Observations from twenty years of dev management
For twenty years I’ve been a developer and dev manager. I got into management as a 25-year-old, so I was able to crash and burn several times before I got it figured out in my early thirties. I’ve built and led dev and product teams, and I’ve fought with and alongside CXOs of all flavors. Here’s what I believe to be true about professional software development, whether we like it or not:
-
All the productivity in the world is of no value if you’re building the wrong thing. And building the wrong thing is what happens by default.
-
Most developers want to do good work, and do what’s right for their company, and succeed as a team, intrinsically, until this desire is burned out of them by clueless management. External pressures or rewards are not required, and often appear to be counterproductive. Great developers are often saddled with doing good work despite their managers.
-
Despite superficial similarities, software development is not a manufacturing process and software developers are not factory workers. Nor is software development akin to sales. Software development is a technical/intellectual/creative craft, except in the relatively rare cases where it’s genuinely engineering. This means you can’t naively transfer other models of management to this domain and expect success, no matter how tempting this is. Few non-technical managers seem ready to accept this fact.
-
Software development in most places is a team sport where we succeed or fail as a team. There will always be stars, but you desperately want them helping the team and the company succeed, not narrowly serving their own interests. This is why PEs (principal engineers) are often turned loose to roam around and find their own problems to solve.
-
Too much management is probably worse than too little because it burns precious time and increases attrition disproportionately among your best people. Great people will ask good questions and self-organize in the face of too little management, and quit in the face of too much.
-
Team culture is a dominant force for good or ill everywhere you have groups of humans, and software dev is no exception. Culture is what you do, not what you say you do.
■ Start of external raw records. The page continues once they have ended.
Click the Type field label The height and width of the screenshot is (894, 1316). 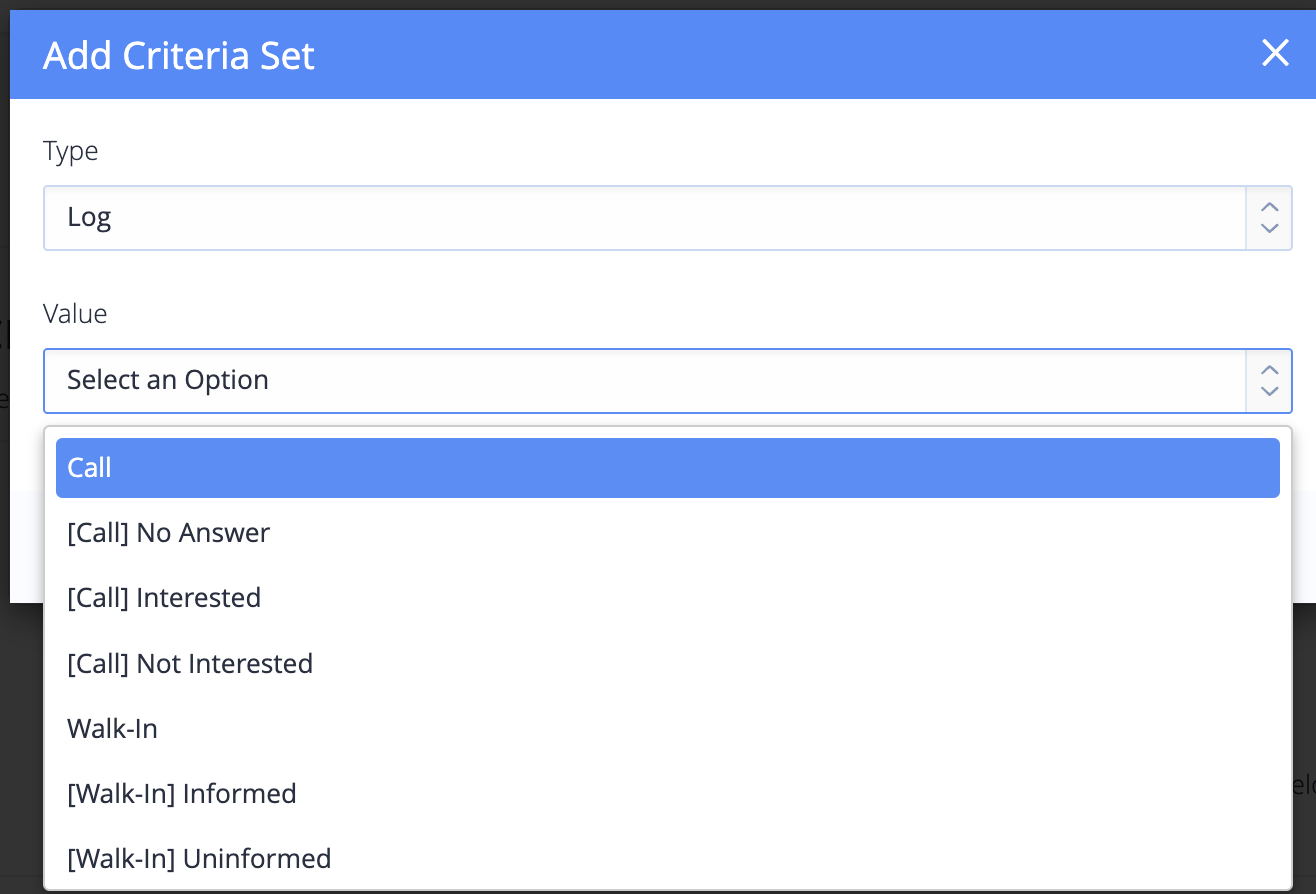point(71,152)
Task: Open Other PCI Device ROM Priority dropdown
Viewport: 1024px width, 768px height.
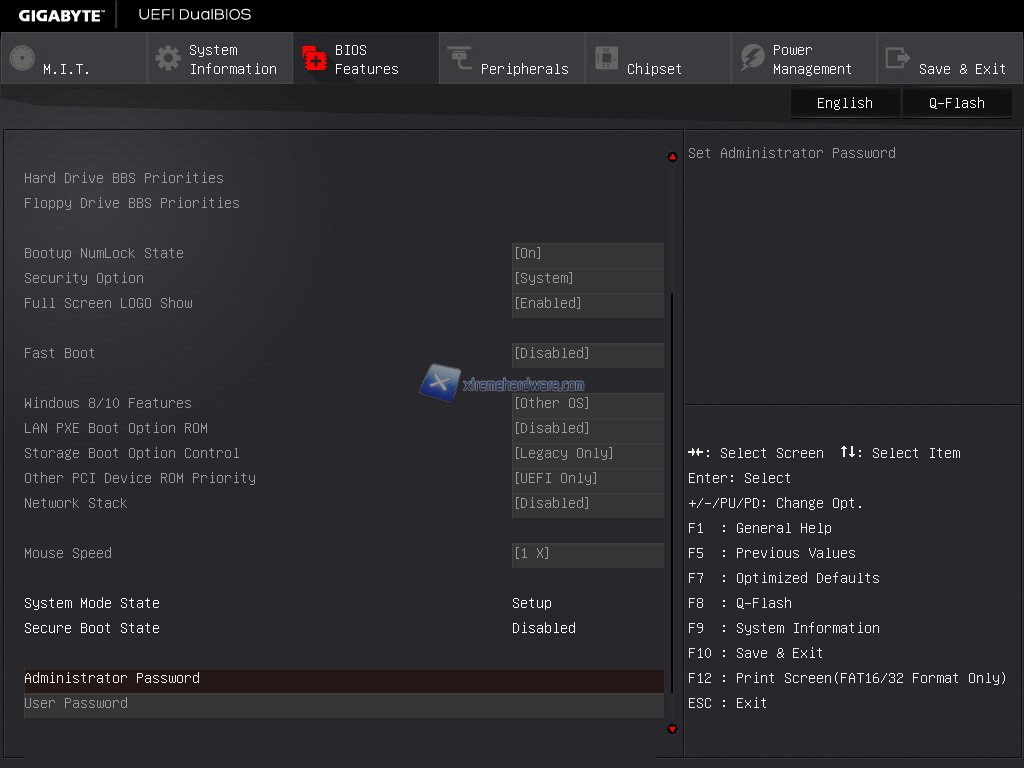Action: (587, 479)
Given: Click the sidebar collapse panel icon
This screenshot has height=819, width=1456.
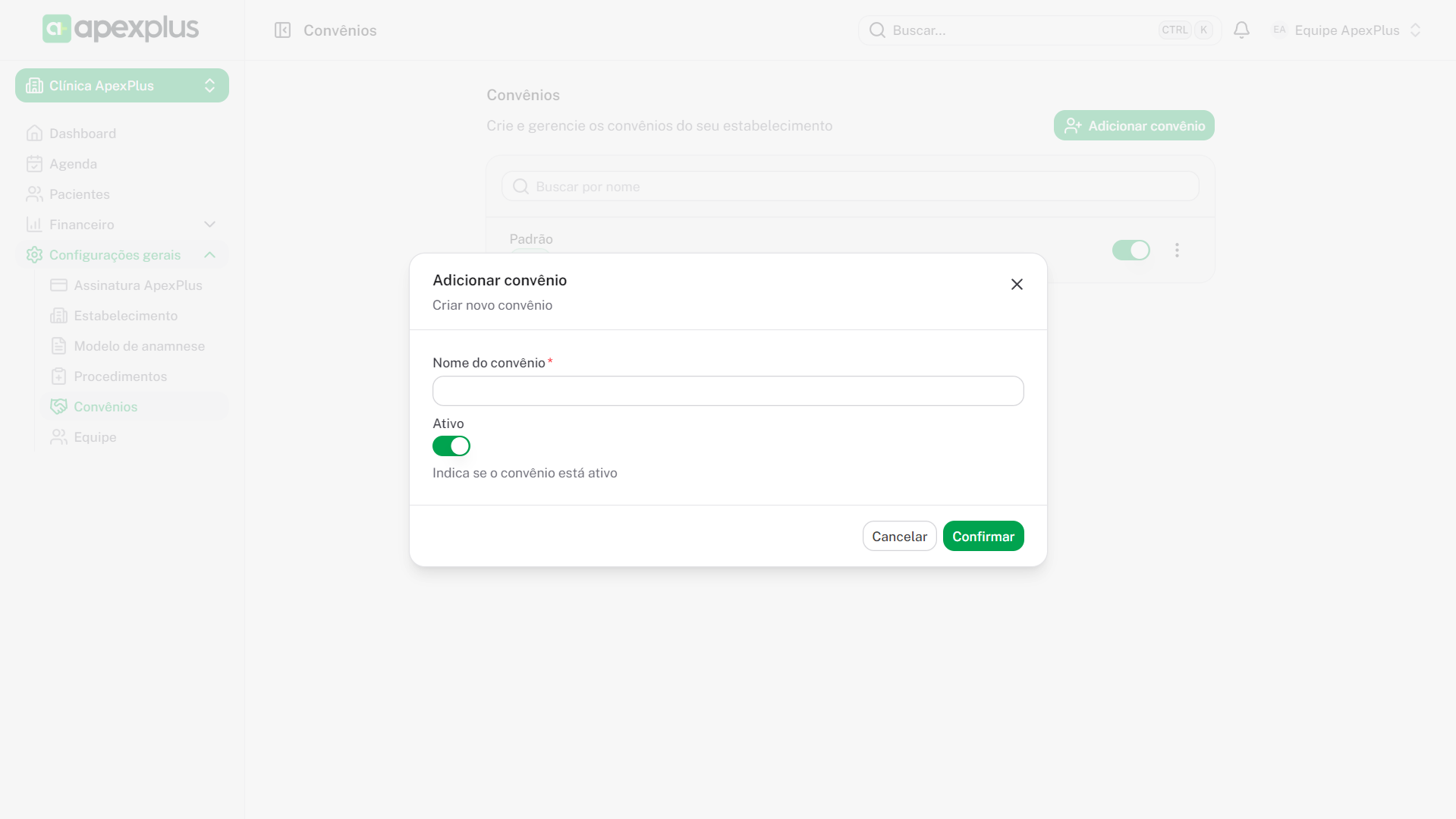Looking at the screenshot, I should coord(282,30).
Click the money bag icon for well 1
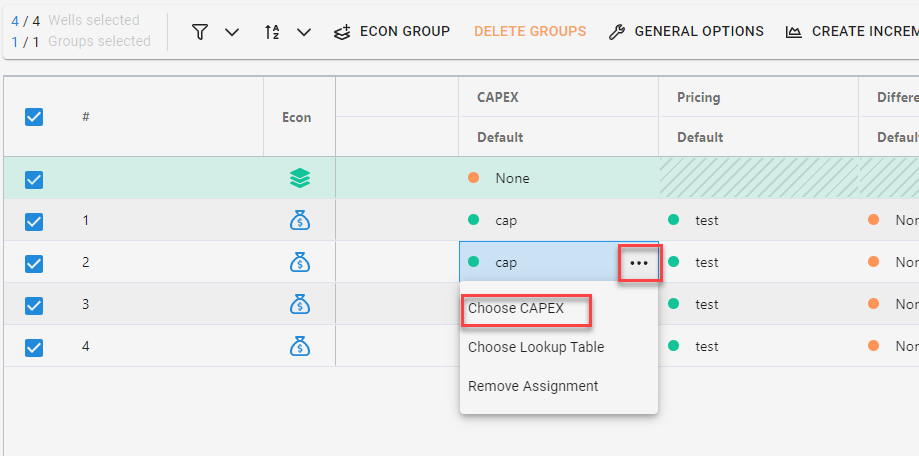This screenshot has width=919, height=456. point(299,220)
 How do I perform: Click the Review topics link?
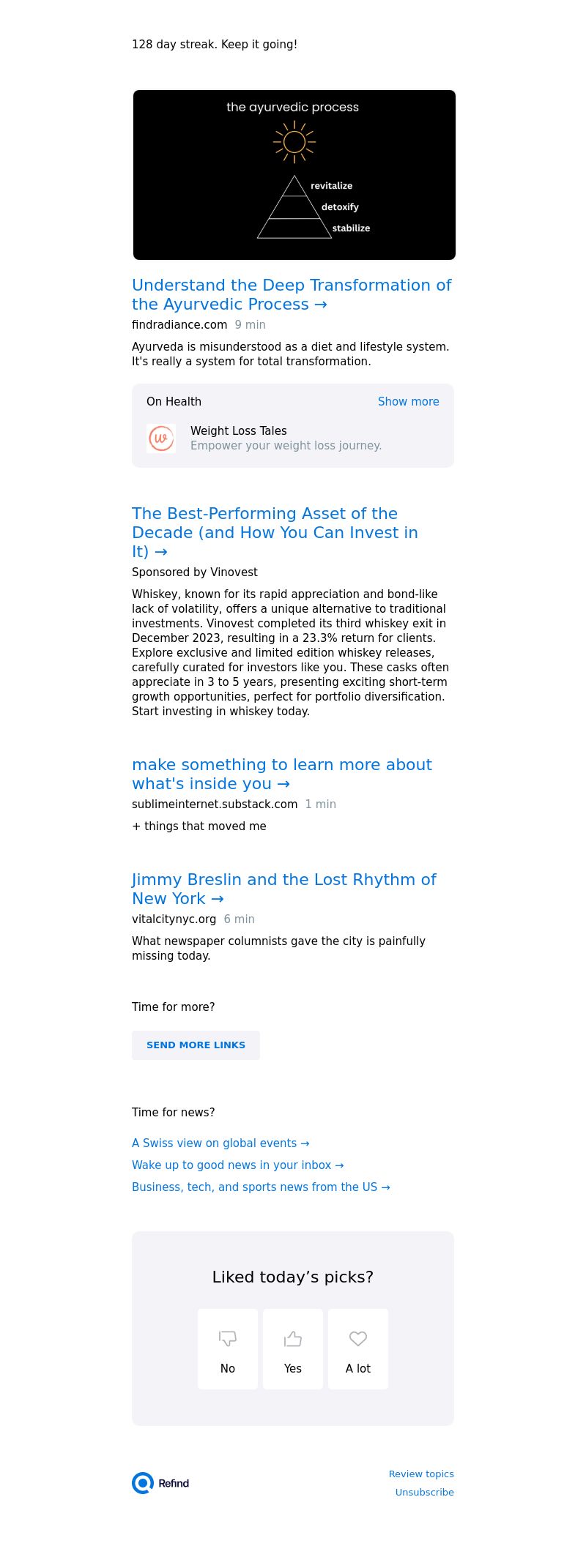[x=421, y=1474]
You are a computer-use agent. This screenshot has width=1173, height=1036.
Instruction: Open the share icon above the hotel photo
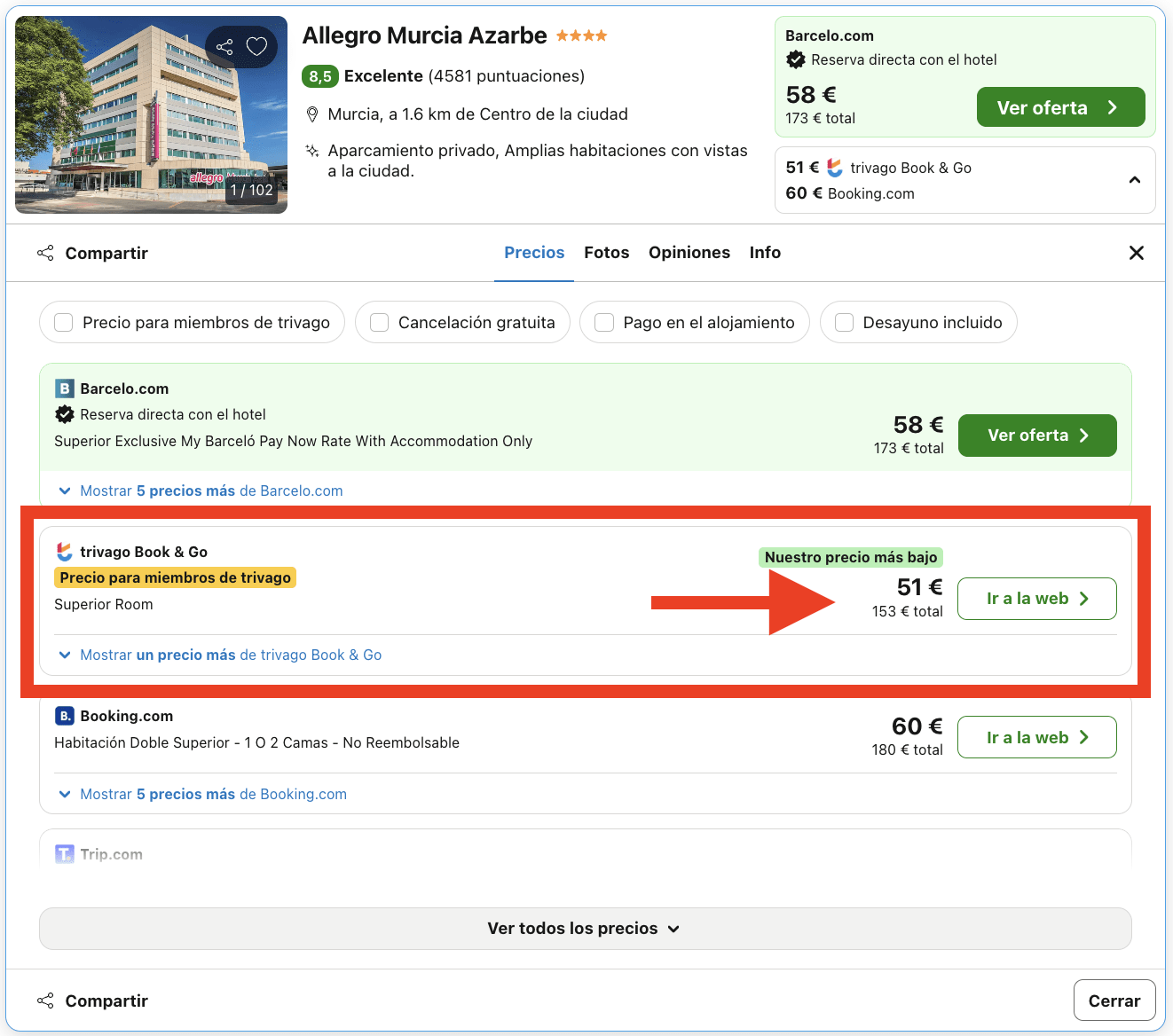pyautogui.click(x=225, y=46)
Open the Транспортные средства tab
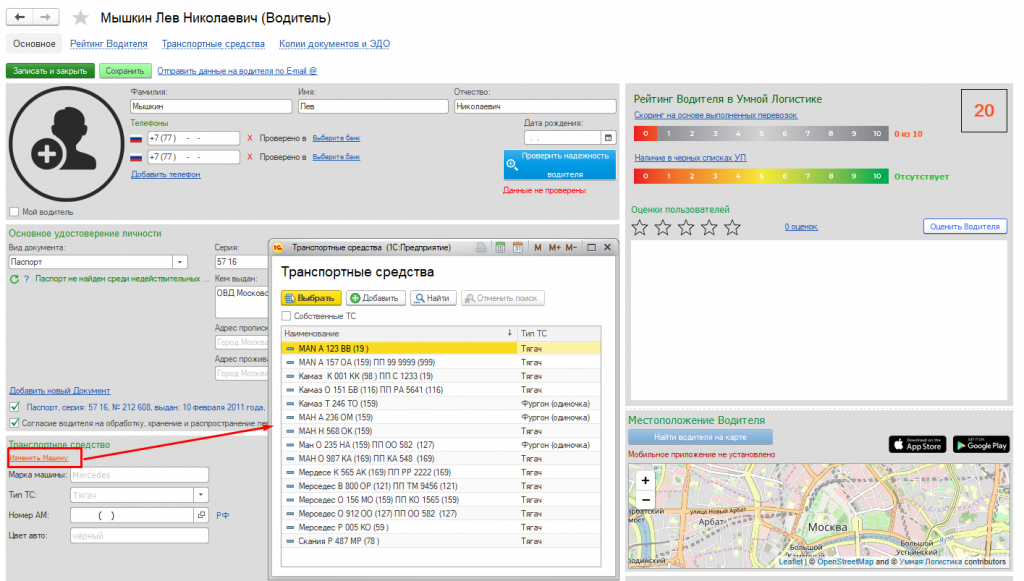The width and height of the screenshot is (1024, 581). [x=214, y=44]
And culture flows from the top whether you’re aware of it or not; managers are on stage every day, and your team is watching and learning what’s acceptable, what’s rewarded, and what’s punished. Culture is critical and yet invisible to the untrained eye.
-
Many developers loathe management because they’ve only seen it done poorly by people who aren’t doing it for the love of the job, aren’t trying their hardest, and may in fact hate it. But non-developers struggle to manage dev teams effectively because they can’t really participate in the constant tradeoff decisions or understand the implications of different technical approaches for the business.
-
Software development productivity cannot be rigorously defined let alone measured. Anyone who says differently is selling something, probably “agile coaching” or a book. Few non-technical managers seem ready to accept this fact.